Randomized, between-subjects, four-condition online experiment. Participants receive a realistic mobile-service usage profile and choose one of six plans. The objectively best-value plan can be computed from the profile, which makes decision quality measurable rather than assumed.

  • Arm 01

    Human alone


    The participant decides with the plan information only — no recommendation of any kind.

  • Arm 02

    Opaque AI


    A recommendation is shown without any reasoning.

  • Arm 03

    Explainable AI


    The same recommendation, together with the calculation behind it, open for inspection.

  • Arm 04

    Reflective AI


    The system first asks what the participant considers important, then recommends a plan aligned with those stated priorities.

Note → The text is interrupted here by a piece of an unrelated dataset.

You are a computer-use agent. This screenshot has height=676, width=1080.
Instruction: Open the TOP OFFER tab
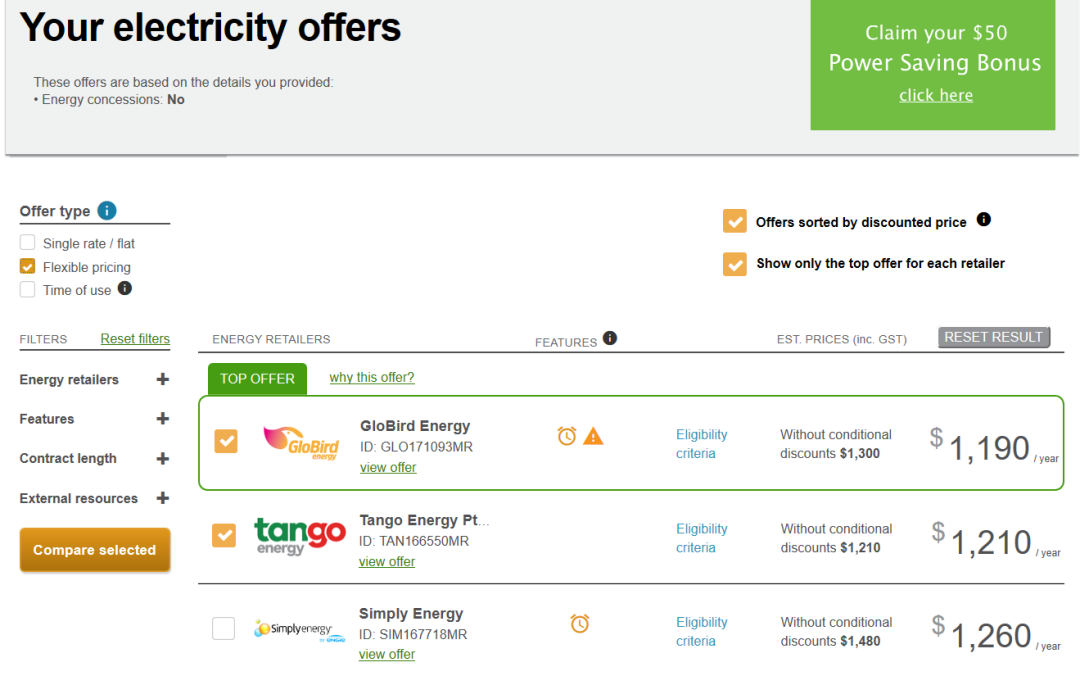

Where a recommendation appears, all conditions share the same deterministic computation, and every screen is visually identical except for the assigned form of support. We publish directional hypotheses and analysis plans through preregistration — not on participant-facing pages — to avoid biasing behavior.

What is measured

Primary outcome. Objective decision quality — the normalized cost gap between the selected plan and the best eligible plan for the assigned profile.

  • Comprehension
  • Decision confidence
  • Trust in the recommendation
  • Perceived autonomy
  • Perceived manipulation
  • Post-choice regret
  • Satisfaction
  • Recommendation acceptance and override behavior
  • Time on task and information inspection
  • Preference alignment

Privacy & consent

Consented, minimized, deletable

What consent covers


  • Purpose of the prototype and the procedures involved
  • Exactly what data is collected, and for how long it is retained
  • How to withdraw during the session and how to request deletion afterwards
  • That no deception is used, and that no external AI service receives your data
  • A contact for questions or concerns

How data is treated


  • Anonymous study identifiers — no accounts, names, or emails in study data
  • Only protocol-required data is collected; nothing is reused for advertising
  • No advertising pixels, session replay, or marketing analytics on study routes
  • Recommendations are computed locally by a deterministic engine — no personal data is sent to an external model
  • Every stored record is versioned so results stay auditable and reproducible

This is an engineering prototype. Public recruitment and any claims of research findings will only follow the applicable ethics review and preregistration.